Aquilo que muita gente intuía circulando pelas praças, ruas e avenidas brasileiras foi confirmado pelas instituições que mensuram a produção de riqueza no País: em 2018, provavelmente, o Produto Interno Bruto – PIB não vai além de 1,6% de expansão. Bem longe, portanto, dos cerca de 3% que Michel Temer (MDB-SP) – o mandatário de Tietê – anunciava, entusiasmado, a cada aparição pública tempos atrás. E bem aquém das necessidades de crescimento econômico do País, após a crise atroz.
Era essa vertiginosa retomada – simples jogo de retórica ou, mais popularmente, empulhação – que alavancaria recandidatura presidencial do controverso governante, apesar das densas sombras éticas que pairam sobre seu governo. Como se vê, não deu. Afinal, o País segue sob a urgência da geração de postos de trabalho para milhões de desempregados e pra quem padece sob o drama da compressão da renda.

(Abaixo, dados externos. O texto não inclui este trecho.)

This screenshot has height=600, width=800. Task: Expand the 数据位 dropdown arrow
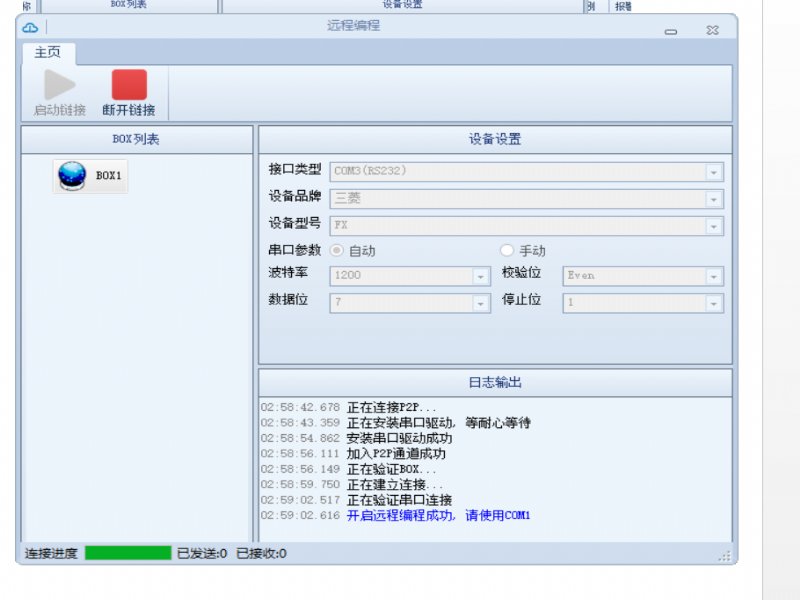point(480,303)
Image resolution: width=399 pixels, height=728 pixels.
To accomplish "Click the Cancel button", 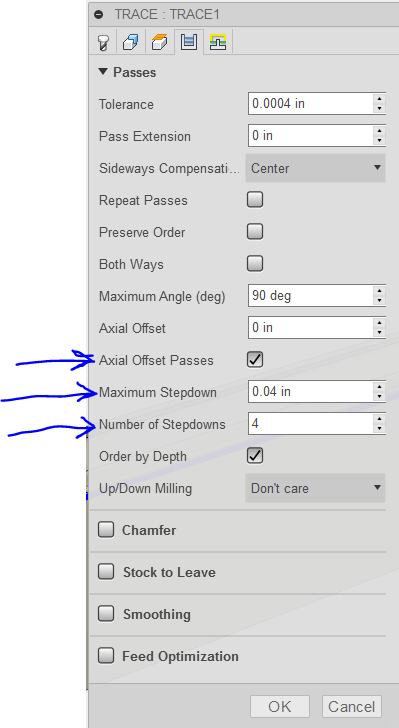I will pos(352,706).
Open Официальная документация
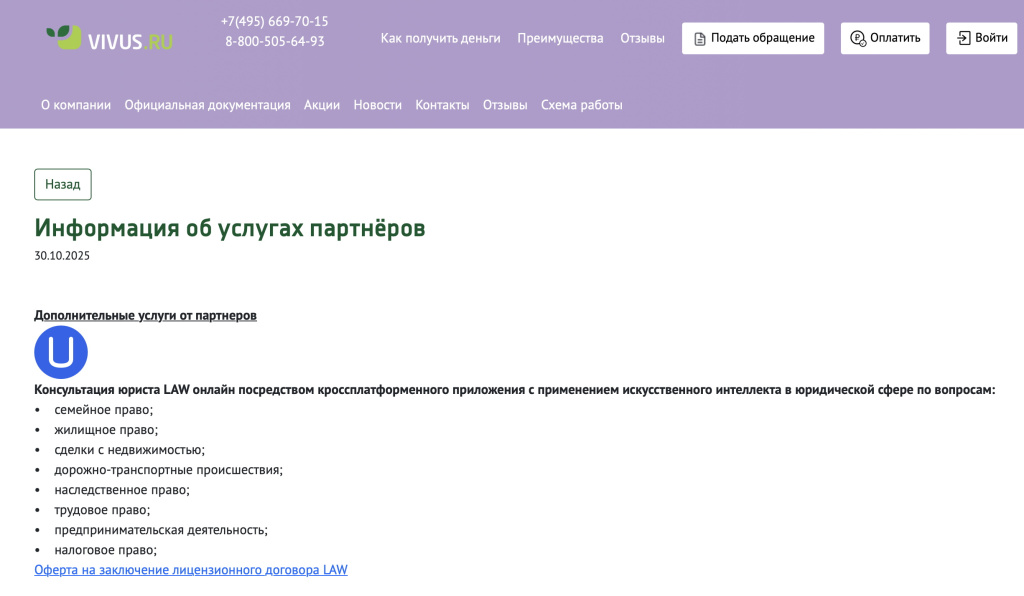1024x596 pixels. click(206, 104)
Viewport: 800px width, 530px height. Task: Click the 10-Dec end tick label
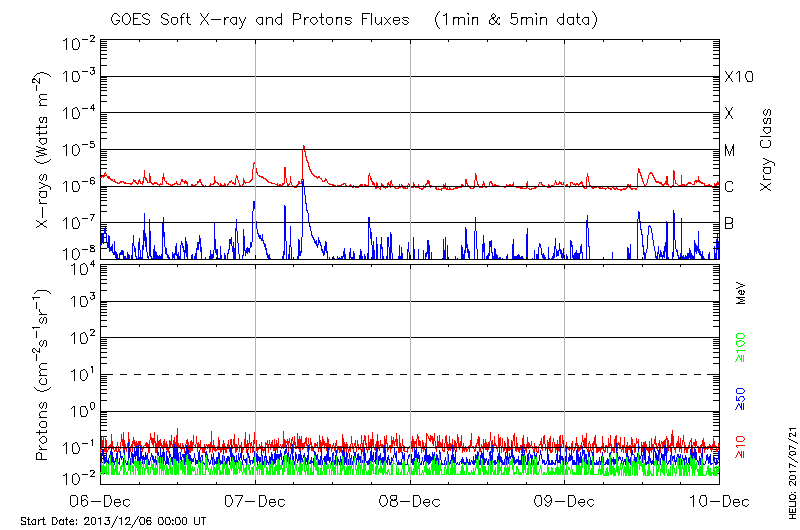click(x=719, y=501)
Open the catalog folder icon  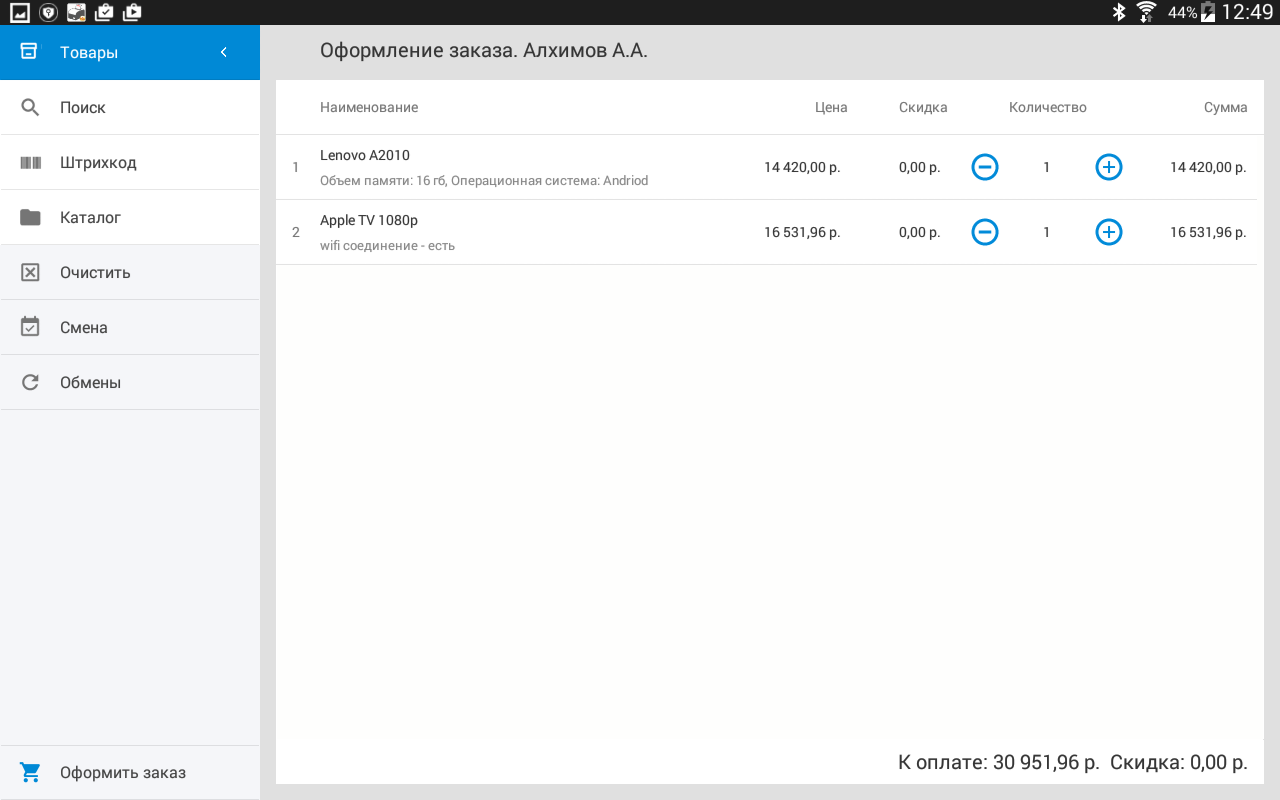click(30, 217)
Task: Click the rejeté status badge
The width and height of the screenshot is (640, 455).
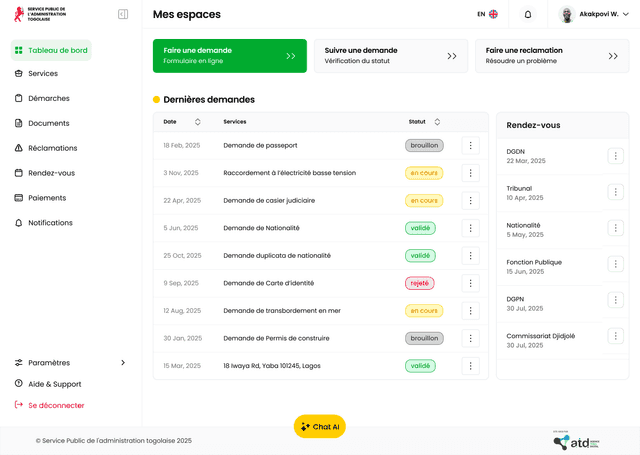Action: [420, 283]
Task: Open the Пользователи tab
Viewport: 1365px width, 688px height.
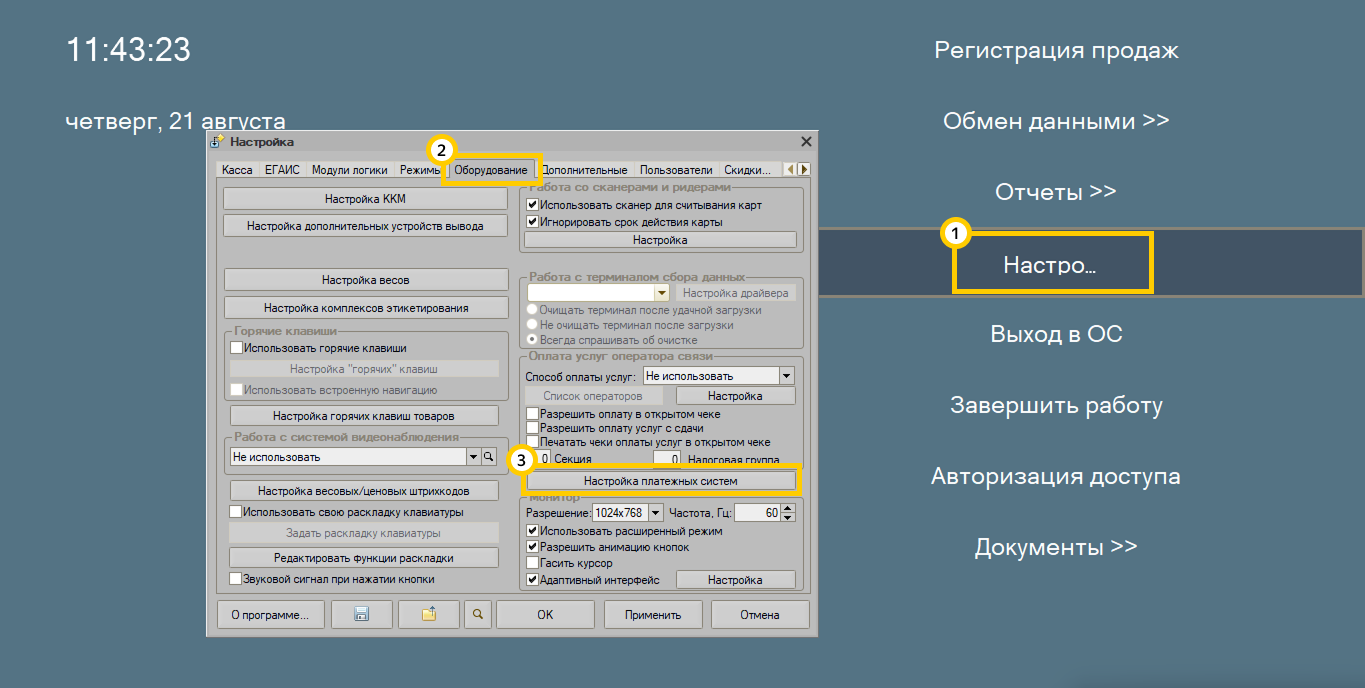Action: tap(676, 170)
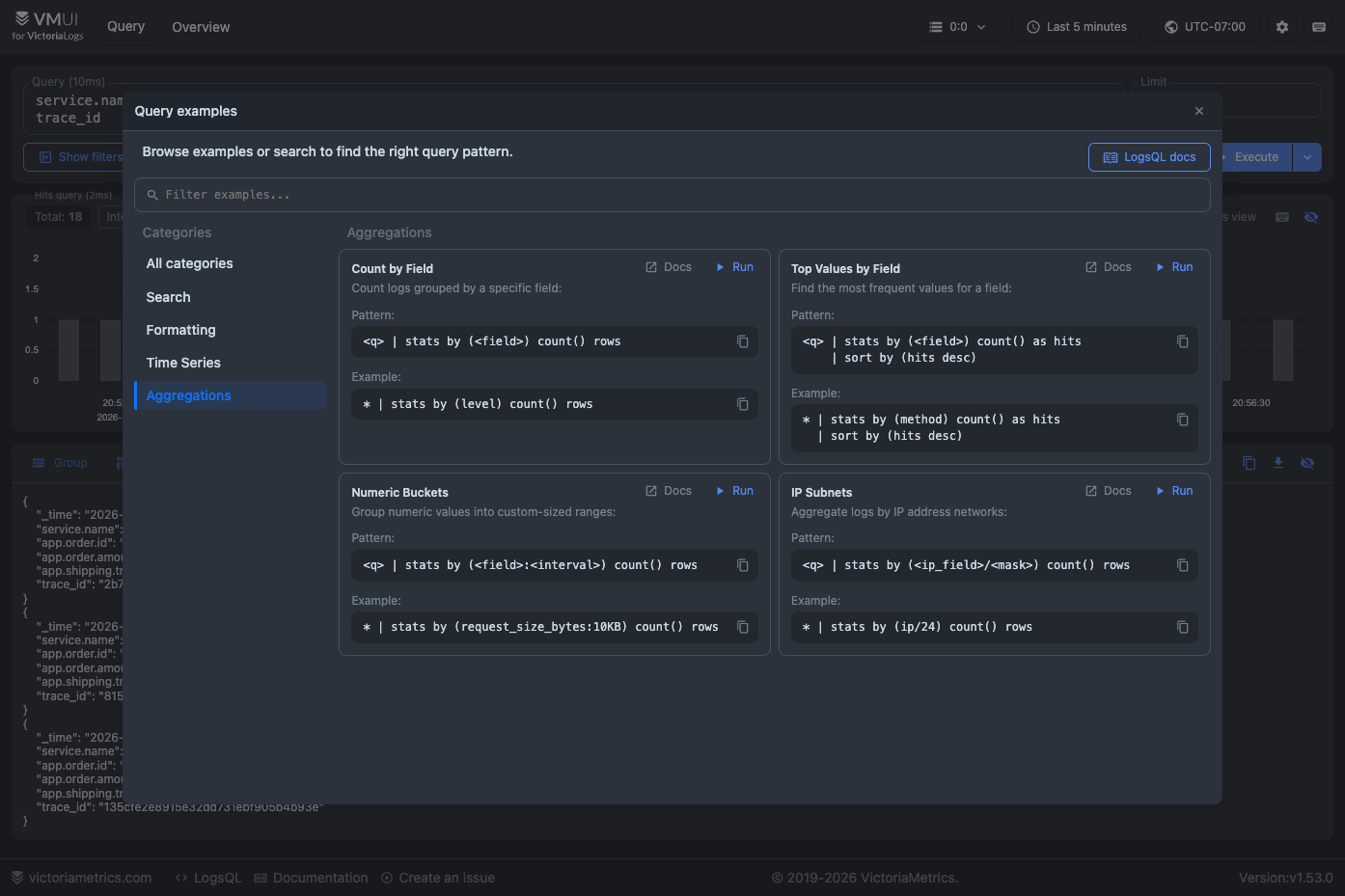1345x896 pixels.
Task: Open the keyboard shortcuts icon
Action: (1319, 27)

Quem tem a oportunidade de circular pela periferia da Feira de Santana, por exemplo, percebe sem dificuldades o sufoco que o feirense vem enfrentando nessa voraz crise econômica, que se arrasta, interminável. Campo Limpo, Sobradinho, Jardim Cruzeiro, Rua Nova, Feira X, Jardim Acácia, Parque Ipê e Cidade Nova figuram entre os bairros que ilustram a aspereza da vida com dinheiro curto. A amostra é aleatória, porém: muitos outros replicam o mesmo padrão, que parece universal.
“Aluga-se” e “Vende-se” são placas que figuram na fachada de incontáveis imóveis. Mas essa é a dimensão imobiliária da crise, que já nem traz tanta novidade: há outras, perceptíveis também com simples exames das tabuletas e avisos pendurados em portas e portões. São os anúncios de prestação de pequenos serviços ou de venda de modestos produtos em residências particulares, que cresceram exponencialmente.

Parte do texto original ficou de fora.